Panama Papers: Fianna Fail says Frank Flannery must be held to account

TDs vow to use Dáil committees to pursue Irish involvement in tax avoidance

“Big business and wealthy people are paying less and less into the State coffers with the result that there is less to spend on public services,” said Independent TD Mick Wallace. Photograph: Eric Luke

“Big business and wealthy people are paying less and less into the State coffers with the result that there is less to spend on public services,” said Independent TD Mick Wallace. Photograph: Eric Luke

 

Fianna Fáil has called on Frank Flannery to answer questions arising from the Panama Papers, following publication yesterday of details about the financing of a London house purchase in the 1990s.

Demanding “clarity” from Mr Flannery, Seán Fleming said: “We need assurances that any instances that warrant it are fully investigated by the appropriate Irish authorities,” he said.

Meanwhile, People before Profit TD Richard Boyd-Barrett said: “Frank Flannery is a leading figure associated with Fine Gael and he has a lot of questions to answer.”

A Fine Gael spokeswoman said that the party had no comment, while the Taoiseach’s spokesman also declined to comment. Several Fine Gael TDs did not respond to requests for comment.

Several TDs have said that they will seek to use Dáil committees to pursue any Irish involvement in tax avoidance that has been exposed by the Panama Papers.

Green Party leader Eamon Ryan said he would seek to bring in Irish legal and accountancy firms to a Dáil committee to inquire whether they have facilitated tax avoidance schemes.
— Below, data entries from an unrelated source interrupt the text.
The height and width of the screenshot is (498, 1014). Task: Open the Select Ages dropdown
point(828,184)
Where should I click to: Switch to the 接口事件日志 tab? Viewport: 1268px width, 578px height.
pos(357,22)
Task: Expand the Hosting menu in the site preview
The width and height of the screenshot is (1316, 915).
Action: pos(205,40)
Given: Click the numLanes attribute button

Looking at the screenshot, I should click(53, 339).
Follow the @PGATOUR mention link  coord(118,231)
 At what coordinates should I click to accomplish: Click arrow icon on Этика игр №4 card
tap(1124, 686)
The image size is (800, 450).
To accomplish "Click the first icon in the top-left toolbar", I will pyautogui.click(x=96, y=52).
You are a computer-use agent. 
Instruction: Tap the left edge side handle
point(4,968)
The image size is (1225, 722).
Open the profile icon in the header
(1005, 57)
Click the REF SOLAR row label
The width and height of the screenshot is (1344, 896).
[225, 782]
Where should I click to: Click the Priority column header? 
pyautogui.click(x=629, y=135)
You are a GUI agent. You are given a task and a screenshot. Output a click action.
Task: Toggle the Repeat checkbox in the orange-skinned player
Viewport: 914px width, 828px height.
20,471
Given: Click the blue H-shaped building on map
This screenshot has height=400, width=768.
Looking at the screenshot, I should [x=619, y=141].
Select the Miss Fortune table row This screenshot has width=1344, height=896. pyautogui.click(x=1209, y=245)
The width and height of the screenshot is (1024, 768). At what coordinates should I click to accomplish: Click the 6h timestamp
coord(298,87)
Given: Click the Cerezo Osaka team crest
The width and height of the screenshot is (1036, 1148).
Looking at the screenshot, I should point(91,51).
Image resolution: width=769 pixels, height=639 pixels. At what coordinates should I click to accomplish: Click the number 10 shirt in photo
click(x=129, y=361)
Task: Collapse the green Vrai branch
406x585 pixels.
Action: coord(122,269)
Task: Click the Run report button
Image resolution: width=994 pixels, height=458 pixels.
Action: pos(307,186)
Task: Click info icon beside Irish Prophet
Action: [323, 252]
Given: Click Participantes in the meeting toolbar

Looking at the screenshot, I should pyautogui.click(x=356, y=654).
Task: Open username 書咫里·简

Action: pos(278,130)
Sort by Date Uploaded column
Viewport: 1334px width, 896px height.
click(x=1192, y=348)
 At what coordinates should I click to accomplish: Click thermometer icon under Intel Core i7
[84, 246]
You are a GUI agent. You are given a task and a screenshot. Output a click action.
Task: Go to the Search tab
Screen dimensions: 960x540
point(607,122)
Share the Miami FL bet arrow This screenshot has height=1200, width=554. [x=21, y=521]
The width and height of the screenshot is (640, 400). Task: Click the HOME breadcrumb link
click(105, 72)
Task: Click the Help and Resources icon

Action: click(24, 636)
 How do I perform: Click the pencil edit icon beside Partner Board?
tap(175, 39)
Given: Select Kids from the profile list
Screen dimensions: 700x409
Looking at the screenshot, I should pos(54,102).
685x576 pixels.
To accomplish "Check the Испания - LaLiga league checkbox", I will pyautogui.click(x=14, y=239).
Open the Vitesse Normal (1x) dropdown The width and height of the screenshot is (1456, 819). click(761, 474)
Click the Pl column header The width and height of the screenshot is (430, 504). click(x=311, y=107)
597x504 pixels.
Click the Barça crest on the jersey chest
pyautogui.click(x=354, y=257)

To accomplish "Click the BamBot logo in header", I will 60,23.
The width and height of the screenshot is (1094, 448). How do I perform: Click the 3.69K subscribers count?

Mr Boyd-Barrett said: “The Dáil and the finance committee have a responsibility to get to the bottom of it.”

Wexford Independent Mick Wallace, who was successful in using the Dáil to raise a number of policing issues in the last Dáil, also said he would pursue the controversies raised.

“I guarantee you I will be raising it. The trend at the moment is unsustainable. Big business and wealthy people are paying less and less into the State coffers with the result that there is less to spend on public services,” Mr Wallace said.

‘Game is up’

Oxfam Ireland chief executive Jim Clerkin said that TDs should seek to question the “army of professional enablers” who assist in corporate and individual tax avoidance.

“These are the things that parliaments can do,” Mr Clerkin said.

‘Immediate investigation’

“The public interest demands an immediate Revenue investigation and the bringing into the public light of as much information as possible,” the party’s finance spokesman Pearse Doherty said in a statement. “The Irish ‘Panama Papers’ could be crucial in rooting out tax avoiders if the political will exists.”

The Revenue Commissioners indicated that they would seek to use any new information provided by the leaked papers to investigate possible tax evasion.

In a statement in response to questions from The Irish Times, Revenue said it would “strive to avail in full of any emerging information in relation to suspected tax evasion, including offshore tax evasion, and will seek such information in the most efficient and effective manner . . . Revenue will avail of all sources of information that could assist it in this work.”